* _Aim_
Gather every line of the records below that contains the string "target", and copy each one out.

* _Excerpted records_

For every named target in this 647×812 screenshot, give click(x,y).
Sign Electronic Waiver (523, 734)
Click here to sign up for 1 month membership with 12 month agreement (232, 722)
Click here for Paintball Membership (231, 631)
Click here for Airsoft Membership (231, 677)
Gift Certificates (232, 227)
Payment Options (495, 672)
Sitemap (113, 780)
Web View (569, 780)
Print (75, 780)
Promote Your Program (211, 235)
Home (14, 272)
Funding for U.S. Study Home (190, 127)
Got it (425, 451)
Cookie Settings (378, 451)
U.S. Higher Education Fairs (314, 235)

...

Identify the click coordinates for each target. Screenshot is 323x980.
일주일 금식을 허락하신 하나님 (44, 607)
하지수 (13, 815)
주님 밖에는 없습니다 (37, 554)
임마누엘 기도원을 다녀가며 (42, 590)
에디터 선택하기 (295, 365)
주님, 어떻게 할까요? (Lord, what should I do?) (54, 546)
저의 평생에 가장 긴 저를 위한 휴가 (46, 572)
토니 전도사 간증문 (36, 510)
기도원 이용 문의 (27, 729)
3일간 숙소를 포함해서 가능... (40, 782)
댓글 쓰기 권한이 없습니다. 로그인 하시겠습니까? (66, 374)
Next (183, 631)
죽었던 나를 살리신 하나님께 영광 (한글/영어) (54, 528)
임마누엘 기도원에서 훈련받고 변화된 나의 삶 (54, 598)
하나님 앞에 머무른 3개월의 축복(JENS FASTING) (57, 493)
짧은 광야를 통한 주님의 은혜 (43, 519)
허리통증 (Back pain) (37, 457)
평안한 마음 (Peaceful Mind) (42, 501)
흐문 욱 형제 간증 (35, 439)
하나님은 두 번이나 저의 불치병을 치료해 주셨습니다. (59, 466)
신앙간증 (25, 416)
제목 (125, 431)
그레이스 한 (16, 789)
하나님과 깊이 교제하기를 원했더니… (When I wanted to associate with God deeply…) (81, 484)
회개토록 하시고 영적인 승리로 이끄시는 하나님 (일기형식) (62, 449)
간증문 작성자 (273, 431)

* * *

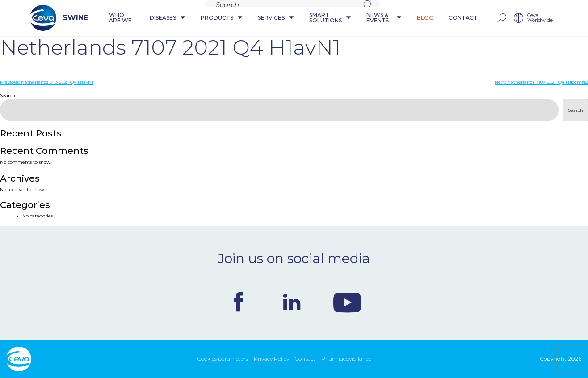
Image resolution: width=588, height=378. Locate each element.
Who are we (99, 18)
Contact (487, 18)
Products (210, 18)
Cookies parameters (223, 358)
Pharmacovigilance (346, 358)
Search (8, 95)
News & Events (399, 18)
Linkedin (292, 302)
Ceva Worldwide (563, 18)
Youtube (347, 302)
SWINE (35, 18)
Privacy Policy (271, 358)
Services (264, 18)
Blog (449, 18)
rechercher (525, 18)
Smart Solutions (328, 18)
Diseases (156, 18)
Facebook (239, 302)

* _Task response_
For every named target in this 647×812 screenshot, give click(x,y).
Identify the click coordinates for each target. Screenshot is 323x980.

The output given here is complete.